===== Raw data

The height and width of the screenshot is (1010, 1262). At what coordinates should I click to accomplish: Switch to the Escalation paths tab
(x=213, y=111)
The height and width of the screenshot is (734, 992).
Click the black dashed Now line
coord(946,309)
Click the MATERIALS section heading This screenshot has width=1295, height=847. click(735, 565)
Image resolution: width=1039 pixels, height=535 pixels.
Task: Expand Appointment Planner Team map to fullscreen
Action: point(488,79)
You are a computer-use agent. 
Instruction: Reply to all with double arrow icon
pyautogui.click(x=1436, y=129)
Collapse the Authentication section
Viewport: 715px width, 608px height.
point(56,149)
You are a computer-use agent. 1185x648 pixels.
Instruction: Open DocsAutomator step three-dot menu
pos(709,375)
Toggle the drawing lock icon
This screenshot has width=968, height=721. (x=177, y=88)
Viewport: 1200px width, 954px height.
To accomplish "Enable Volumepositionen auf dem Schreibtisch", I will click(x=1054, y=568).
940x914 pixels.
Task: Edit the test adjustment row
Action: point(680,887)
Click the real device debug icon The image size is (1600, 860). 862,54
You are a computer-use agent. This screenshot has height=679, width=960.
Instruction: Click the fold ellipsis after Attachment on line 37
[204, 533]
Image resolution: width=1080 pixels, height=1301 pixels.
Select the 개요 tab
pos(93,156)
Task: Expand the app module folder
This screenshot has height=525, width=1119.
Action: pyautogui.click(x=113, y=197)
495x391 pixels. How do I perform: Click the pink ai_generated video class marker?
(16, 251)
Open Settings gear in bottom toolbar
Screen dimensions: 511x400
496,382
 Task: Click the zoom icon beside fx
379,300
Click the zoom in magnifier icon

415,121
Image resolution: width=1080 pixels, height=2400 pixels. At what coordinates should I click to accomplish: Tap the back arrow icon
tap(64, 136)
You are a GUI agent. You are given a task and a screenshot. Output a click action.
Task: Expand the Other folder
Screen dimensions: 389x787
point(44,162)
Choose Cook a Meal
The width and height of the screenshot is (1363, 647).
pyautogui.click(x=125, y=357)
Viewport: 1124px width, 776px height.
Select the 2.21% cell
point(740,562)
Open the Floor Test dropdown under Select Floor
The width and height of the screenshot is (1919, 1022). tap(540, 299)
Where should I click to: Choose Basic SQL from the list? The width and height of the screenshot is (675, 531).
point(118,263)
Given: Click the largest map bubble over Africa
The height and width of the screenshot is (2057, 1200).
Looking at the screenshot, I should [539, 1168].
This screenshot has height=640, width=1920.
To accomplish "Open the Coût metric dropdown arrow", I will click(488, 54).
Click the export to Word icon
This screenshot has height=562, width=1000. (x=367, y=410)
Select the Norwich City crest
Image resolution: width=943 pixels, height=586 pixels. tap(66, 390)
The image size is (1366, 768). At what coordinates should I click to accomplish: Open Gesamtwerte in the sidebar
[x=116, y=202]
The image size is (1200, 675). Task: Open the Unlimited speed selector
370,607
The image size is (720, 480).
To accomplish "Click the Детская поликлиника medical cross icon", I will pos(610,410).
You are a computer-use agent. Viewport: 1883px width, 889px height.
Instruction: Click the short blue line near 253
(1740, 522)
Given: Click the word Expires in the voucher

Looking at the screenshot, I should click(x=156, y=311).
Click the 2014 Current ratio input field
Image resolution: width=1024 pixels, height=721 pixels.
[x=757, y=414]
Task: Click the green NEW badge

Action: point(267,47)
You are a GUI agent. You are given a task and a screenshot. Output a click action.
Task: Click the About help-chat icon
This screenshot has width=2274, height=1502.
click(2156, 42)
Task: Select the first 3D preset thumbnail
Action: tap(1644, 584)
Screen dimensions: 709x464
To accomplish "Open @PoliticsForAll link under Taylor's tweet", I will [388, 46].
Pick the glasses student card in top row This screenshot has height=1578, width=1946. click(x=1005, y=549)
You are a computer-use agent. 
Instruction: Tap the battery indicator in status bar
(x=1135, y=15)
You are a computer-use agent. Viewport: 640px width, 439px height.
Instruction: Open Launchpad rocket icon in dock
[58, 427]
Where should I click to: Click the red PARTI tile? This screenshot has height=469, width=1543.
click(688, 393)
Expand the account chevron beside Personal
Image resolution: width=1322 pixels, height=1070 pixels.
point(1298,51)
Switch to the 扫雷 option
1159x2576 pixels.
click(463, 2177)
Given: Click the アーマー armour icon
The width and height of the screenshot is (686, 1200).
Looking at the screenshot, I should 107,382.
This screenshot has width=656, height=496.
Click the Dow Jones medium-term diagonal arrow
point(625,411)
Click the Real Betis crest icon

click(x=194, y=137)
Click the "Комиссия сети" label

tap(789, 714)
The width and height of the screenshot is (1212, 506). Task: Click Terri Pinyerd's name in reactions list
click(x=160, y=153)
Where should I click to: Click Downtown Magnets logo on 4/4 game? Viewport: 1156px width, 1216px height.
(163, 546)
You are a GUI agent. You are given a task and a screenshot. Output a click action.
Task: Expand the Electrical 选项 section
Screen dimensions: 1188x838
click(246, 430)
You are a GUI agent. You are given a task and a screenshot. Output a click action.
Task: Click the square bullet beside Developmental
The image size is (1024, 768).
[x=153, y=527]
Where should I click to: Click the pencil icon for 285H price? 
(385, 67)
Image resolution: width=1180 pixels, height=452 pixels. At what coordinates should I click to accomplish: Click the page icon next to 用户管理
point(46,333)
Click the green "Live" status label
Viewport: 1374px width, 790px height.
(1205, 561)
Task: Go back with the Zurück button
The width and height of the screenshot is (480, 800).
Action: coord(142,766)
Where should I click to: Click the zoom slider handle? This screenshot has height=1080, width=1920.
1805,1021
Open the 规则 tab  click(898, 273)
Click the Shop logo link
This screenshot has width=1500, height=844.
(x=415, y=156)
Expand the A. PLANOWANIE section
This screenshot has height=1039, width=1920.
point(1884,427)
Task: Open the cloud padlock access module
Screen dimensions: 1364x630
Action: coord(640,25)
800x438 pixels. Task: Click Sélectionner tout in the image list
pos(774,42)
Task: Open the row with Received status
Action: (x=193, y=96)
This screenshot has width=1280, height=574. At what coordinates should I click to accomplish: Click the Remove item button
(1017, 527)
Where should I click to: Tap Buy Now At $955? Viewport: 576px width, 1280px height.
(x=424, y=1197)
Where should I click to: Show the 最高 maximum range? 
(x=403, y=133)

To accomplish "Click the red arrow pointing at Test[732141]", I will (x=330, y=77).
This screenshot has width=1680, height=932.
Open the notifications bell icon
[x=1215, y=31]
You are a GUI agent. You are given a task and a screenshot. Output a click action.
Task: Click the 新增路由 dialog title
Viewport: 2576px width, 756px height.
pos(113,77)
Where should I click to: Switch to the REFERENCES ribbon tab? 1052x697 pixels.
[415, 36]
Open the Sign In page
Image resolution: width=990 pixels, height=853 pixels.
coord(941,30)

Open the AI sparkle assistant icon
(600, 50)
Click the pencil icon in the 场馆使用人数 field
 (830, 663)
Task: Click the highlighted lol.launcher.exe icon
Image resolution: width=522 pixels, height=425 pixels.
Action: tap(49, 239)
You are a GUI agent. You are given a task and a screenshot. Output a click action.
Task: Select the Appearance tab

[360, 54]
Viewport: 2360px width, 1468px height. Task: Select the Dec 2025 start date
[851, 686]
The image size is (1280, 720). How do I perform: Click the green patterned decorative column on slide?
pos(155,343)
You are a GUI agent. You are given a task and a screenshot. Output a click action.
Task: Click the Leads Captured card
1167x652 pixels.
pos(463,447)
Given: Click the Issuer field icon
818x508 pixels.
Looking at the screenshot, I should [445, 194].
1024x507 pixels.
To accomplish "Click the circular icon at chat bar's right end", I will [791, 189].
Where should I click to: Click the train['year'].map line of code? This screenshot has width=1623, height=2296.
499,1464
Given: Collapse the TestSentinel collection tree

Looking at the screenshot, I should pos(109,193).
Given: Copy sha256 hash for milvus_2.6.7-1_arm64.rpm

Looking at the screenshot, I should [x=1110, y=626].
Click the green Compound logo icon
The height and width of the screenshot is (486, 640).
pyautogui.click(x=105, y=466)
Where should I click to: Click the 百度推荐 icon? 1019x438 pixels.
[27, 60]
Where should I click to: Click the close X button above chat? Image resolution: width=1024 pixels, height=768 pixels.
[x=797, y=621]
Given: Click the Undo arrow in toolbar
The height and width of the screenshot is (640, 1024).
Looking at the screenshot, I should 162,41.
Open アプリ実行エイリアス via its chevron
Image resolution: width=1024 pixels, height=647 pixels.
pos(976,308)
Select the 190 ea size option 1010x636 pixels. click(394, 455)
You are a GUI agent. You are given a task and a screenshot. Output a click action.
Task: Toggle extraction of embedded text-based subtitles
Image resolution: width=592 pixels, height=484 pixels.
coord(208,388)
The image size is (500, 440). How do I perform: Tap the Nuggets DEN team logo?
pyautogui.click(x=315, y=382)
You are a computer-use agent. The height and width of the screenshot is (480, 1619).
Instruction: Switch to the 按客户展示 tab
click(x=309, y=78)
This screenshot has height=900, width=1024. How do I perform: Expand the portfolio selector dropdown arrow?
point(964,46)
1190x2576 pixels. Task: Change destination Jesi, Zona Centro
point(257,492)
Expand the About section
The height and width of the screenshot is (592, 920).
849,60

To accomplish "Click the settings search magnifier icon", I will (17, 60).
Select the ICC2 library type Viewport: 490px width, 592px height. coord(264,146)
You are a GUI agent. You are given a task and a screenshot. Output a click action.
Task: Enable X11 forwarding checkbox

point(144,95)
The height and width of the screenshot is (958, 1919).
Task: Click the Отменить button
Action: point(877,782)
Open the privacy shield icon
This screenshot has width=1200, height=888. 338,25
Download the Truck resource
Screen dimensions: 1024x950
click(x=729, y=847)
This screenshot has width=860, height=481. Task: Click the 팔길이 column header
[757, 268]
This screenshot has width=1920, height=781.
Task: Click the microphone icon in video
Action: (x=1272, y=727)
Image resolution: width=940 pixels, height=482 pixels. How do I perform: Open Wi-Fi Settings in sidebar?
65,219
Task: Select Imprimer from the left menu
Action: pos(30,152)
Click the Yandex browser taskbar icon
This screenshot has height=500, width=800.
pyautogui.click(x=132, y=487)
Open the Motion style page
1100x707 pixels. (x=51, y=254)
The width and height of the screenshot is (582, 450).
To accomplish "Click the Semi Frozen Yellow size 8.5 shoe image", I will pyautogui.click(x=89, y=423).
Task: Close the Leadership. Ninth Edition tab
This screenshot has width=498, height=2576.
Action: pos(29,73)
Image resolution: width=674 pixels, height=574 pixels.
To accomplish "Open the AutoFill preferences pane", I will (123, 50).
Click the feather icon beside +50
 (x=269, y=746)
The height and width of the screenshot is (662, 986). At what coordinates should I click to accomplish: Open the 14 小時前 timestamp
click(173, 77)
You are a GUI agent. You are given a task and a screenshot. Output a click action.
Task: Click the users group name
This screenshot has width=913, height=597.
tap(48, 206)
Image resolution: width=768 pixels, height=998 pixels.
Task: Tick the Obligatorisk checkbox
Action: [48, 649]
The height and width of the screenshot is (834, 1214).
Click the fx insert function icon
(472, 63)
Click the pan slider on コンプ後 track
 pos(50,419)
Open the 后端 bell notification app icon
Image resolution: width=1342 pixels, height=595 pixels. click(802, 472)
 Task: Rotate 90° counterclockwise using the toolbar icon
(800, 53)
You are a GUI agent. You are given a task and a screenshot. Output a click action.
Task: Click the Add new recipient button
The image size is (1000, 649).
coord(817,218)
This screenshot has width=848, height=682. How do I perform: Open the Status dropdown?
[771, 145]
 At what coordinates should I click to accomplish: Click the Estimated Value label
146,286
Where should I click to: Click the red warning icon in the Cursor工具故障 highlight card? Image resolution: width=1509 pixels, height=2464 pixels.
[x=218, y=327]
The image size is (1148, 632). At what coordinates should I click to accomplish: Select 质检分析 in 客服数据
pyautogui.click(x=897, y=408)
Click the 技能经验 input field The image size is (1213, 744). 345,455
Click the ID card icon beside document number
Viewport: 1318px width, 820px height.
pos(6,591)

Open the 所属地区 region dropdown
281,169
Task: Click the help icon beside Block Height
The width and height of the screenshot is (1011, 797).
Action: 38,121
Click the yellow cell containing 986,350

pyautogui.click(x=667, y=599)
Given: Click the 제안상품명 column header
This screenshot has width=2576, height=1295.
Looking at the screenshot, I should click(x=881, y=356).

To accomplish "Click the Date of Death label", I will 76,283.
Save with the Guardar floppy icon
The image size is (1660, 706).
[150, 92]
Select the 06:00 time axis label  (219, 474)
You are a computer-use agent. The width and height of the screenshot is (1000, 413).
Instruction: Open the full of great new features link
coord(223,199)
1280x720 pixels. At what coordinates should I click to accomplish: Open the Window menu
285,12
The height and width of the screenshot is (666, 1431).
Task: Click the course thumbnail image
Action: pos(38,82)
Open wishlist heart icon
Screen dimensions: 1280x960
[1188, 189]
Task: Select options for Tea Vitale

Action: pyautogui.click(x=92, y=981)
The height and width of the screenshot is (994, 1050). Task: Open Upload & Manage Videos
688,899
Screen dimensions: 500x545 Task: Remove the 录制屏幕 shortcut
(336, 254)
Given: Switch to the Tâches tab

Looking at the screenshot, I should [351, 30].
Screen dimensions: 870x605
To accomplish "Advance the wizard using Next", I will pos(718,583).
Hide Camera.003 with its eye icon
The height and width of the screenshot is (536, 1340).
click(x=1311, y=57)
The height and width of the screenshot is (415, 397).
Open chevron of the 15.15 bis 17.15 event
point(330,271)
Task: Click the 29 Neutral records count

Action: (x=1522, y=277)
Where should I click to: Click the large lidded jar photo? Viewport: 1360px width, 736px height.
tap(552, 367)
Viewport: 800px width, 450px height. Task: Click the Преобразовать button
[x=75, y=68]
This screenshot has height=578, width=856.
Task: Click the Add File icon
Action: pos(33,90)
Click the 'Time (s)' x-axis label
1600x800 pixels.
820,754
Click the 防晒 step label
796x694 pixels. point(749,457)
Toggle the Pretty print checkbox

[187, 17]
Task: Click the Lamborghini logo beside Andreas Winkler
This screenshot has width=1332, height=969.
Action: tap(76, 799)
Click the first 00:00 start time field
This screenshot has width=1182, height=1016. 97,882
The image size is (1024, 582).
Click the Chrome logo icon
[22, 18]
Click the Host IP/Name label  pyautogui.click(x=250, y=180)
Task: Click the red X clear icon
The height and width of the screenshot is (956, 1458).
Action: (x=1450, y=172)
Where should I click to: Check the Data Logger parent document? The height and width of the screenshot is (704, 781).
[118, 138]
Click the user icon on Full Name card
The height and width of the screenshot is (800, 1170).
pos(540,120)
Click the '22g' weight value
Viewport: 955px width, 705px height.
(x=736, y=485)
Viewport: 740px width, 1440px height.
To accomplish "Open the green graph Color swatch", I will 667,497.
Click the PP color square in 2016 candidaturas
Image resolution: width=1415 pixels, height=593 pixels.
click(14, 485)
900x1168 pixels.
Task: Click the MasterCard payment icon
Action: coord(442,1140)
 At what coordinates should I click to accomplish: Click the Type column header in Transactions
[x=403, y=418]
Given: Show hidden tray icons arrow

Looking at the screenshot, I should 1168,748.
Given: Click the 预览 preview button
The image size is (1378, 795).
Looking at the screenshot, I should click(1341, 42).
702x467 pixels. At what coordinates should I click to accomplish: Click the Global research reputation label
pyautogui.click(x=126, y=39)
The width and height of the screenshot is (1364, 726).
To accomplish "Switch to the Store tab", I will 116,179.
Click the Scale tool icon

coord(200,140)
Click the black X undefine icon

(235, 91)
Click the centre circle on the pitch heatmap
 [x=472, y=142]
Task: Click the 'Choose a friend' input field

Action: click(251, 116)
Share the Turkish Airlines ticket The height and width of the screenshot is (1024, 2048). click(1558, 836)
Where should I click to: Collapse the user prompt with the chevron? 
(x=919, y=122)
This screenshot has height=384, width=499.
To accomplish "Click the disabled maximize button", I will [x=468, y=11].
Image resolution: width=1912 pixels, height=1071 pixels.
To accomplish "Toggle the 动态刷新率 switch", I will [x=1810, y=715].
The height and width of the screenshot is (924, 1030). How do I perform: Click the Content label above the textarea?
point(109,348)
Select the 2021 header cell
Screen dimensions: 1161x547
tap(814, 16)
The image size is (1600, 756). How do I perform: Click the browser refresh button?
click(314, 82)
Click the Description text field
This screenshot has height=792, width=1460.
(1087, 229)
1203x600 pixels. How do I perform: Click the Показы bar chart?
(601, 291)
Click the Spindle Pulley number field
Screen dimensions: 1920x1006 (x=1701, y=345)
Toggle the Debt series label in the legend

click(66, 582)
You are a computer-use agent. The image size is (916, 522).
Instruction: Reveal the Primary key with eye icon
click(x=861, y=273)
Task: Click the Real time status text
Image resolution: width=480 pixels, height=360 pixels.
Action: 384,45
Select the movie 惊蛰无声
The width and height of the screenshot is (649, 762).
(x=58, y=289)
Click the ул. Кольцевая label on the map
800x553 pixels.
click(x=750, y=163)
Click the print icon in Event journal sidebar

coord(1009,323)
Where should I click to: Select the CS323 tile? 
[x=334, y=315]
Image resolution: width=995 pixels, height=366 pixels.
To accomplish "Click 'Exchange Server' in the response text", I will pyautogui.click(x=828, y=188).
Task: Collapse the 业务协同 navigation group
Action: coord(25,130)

==========

→ **Task to complete**
Please filter the listing down to lines that include the word "computer".

→ **Output for this exercise**
You are a computer-use agent. 
You are a computer-use agent. 1185x648 pixels.
You are a computer-use agent. This screenshot has height=679, width=960.
You are a computer-use agent. Viewport: 1883px width, 889px height.
You are a computer-use agent. 
You are a computer-use agent. Viewport: 640px width, 439px height.
You are a computer-use agent. The height and width of the screenshot is (480, 1619).
You are a computer-use agent. The width and height of the screenshot is (1000, 413).
You are a computer-use agent. The image size is (916, 522).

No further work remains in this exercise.